(Input data Opens)

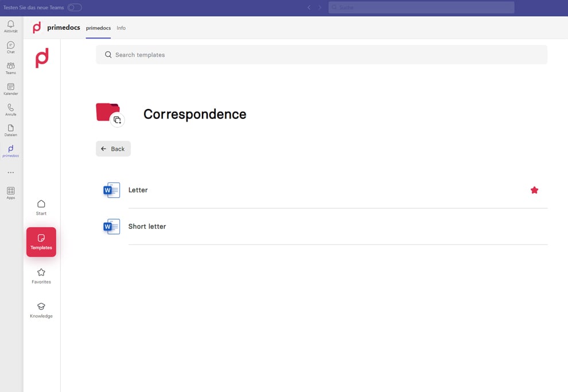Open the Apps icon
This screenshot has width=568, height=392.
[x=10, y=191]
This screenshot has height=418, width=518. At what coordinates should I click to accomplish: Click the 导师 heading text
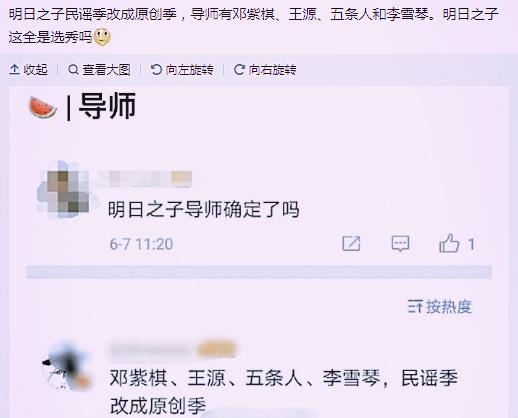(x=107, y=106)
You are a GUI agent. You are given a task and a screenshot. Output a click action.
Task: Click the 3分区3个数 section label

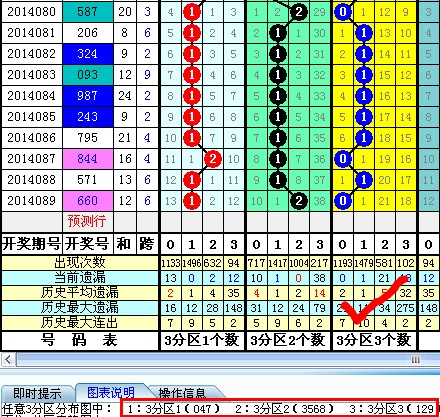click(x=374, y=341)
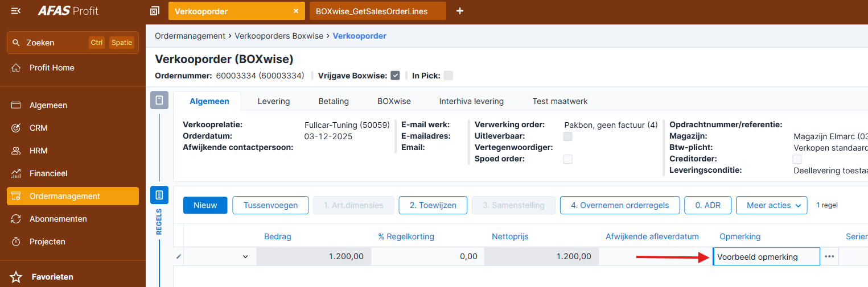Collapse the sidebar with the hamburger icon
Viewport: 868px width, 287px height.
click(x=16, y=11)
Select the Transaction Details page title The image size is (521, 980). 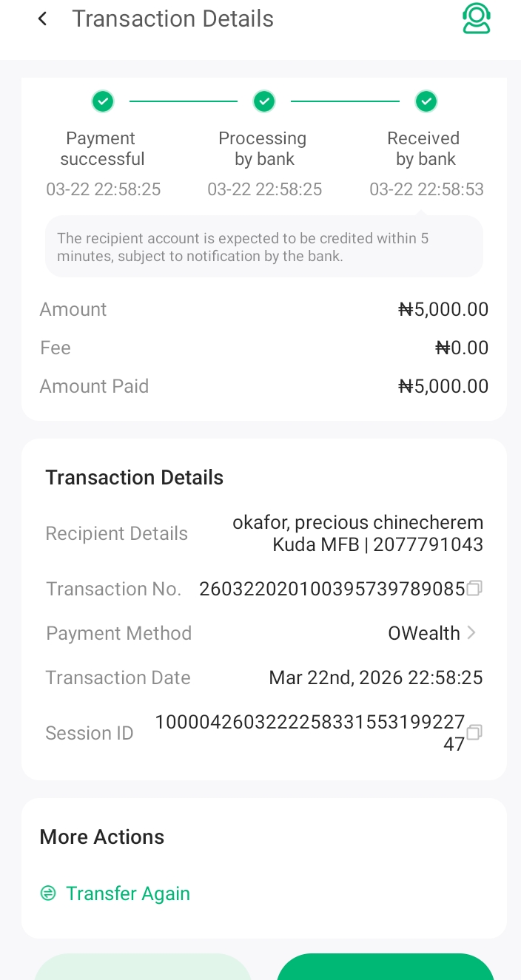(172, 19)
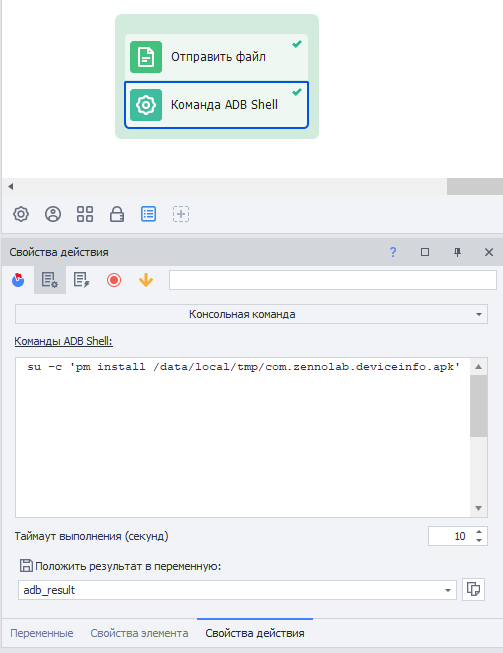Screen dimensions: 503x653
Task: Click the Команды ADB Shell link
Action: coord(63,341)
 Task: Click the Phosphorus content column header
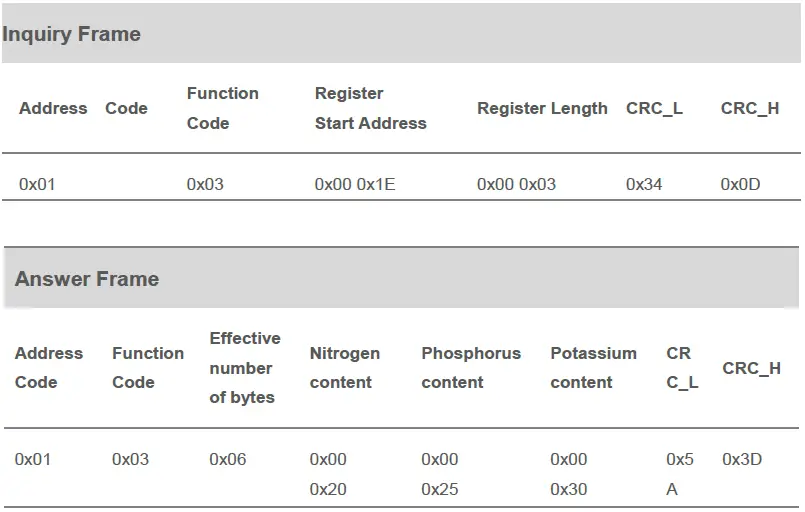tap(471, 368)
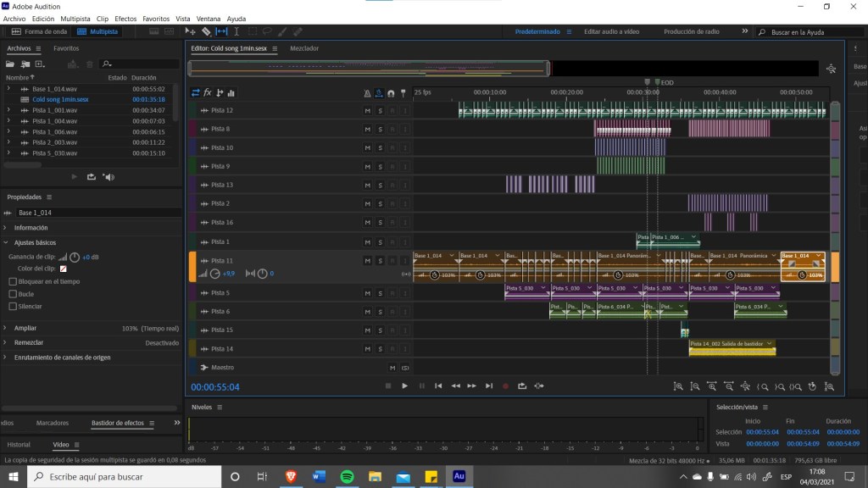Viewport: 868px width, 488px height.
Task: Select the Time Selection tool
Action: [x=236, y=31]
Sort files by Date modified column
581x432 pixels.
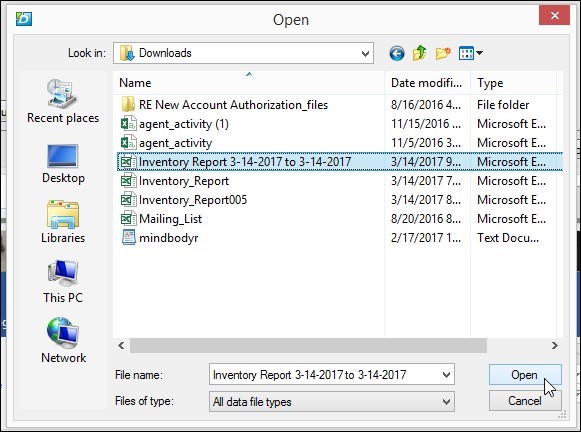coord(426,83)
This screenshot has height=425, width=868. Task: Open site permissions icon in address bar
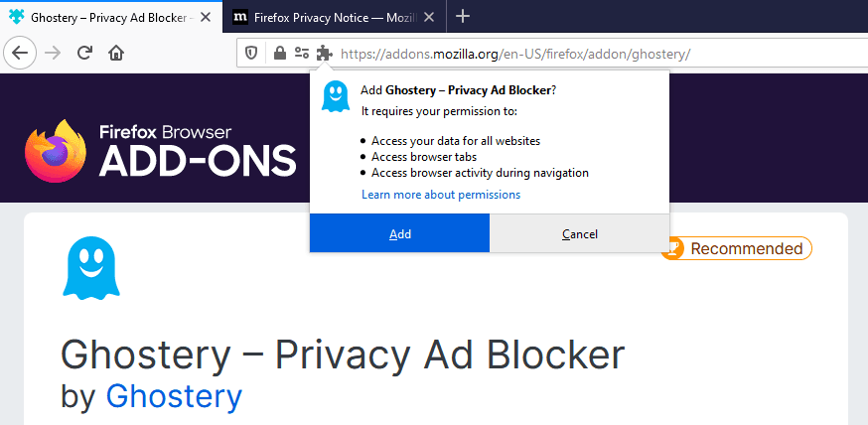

(Input data Closes)

● **Activity**
A word-for-word copy of the lines from the one containing "Task: Click the Phosphorus" through the last line of the records is what is wanted, without pictures and without any other line.

● **Response**
 Task: Click the Phosphorus content column header
tap(471, 368)
Viewport: 868px width, 488px height.
Task: Select the Time Selection tool
Action: [x=236, y=31]
Sort files by Date modified column
581x432 pixels.
coord(426,83)
This screenshot has height=425, width=868. Task: Open site permissions icon in address bar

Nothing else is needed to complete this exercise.